I had started this blog today with the intention of talking about my daughter, who is bursting into her teenage years with a vengance. She, unlike me, has been raised as a Christian and embraces her faith. However, the little foxes give her (or me) no rest either. I'd like to believe that I can drop her into the world and that she'll maintain a proper bearing, resisting all forms of temptation, but that's just not the case. She is easily drawn into the same self-centered behavior typical of teenagers, often even mean-spirited.

It upsets me, but it's also a reminder that this Christian walk is not something to be undertaken with a passive attitude. Like marriage, it takes work, hard work. Yes, we're saved by faith, but living the life Christ wants for us takes effort on our part. Like a marriage, my wife may stick with me because she made a promise, but our happiness takes effort from both sides.

So, while I'm chasing the little foxes around my vinyard with a broomstick, I have to keep one eye on my children's vinyards as well, pointing out the little foxes to them as well. No easy task, this parenting thing.

Friday, April 04, 2008


I'm reading a book now that makes referrence to a Zig Ziglar book, in which Zig defines for us why most people are not happy in their pursuits. There's more to it, but essentially, few of us pursue what it is we are most passionate about.

I'll take it a step further and suggest that we don't even have to get paid to pursue what it is we are most passionate about, as is often the case with budding writers. The mere act of doing what we love will make the "unpleasant" tasks of our day pallatable, even enjoyable.

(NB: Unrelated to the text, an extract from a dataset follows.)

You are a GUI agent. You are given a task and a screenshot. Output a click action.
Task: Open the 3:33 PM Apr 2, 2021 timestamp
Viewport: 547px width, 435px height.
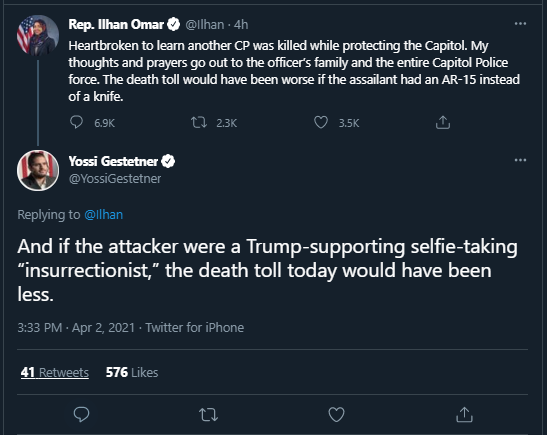click(76, 328)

This is especially true for those of us who love our Lord Jesus Christ. Our passion to serve Him in every aspect of our lives makes anything unpleasant seem almost trivial. I mean really, in the light of spending eternity in the presence of His glory, does much that happens on Earth really matter at all? I've made the statement before and I'll do it again: I'd rather live in a cardboard box knowing Jesus is my savior than in a mansion with all the wealth I can imagine.

Once I start to let go of that passion, the daily search for His truth, I get overwhelmed by the worries of the world and my own sinful nature. But the moment I take up my cross and dive head first into the depths of His word, the weight of the cross suddenly feels like air compared to the weight of the world.

Let His passion be your passion. Why worry?

Tuesday, April 01, 2008

Those little worries

Today my wife will go to the doctor. Nothing serious, but my mind starts working overtime at these moments. Mind you, I'm the eternal optimist. Nothing ever goes wrong in my world. And if things do go wrong, I figure they were meant to be and something better always comes out of it.

Drives Kelly nuts.

But I'm driving along yesterday with the rain tapping my windshield and something forgetable playing on the radio, and all the possible outcomes of her doctor visit play in my mind. I see me sitting at work when she calls with the report I've always dreaded the most. I'd try to stifle the tears as I tell the guys I have to go.

My little scenario ends tragically, of course. And I'm actually starting to lose it as I drive. And it's just my imagination!

I used to think that it would be easier to lose a spouse the older you get. Now, I'm not so sure. She becomes such a part of me that it would be like getting half my limbs amputated to lose her. But there I go again, it's just a routine check-up.

I never used to be like this. But, by the time you get to forty, you see a lot. You know that life isn't always fair. You've watched people your age die or get stricken with some horrible disease. And you wonder when it will be your turn.

Jesus tells us not to worry. And I suppose I follow that order most of the time. But nothing is more fearful, I think, than being alone. It's hard not to worry about it.

Enough of that. I'll pray that everything will be fine. And I know everything will be fine, because we have a Savior who will heal our sufferings one day and wipe every tear from our eyes. I may have to live through some trials before that day, but I'm probably tougher than I give myself credit for.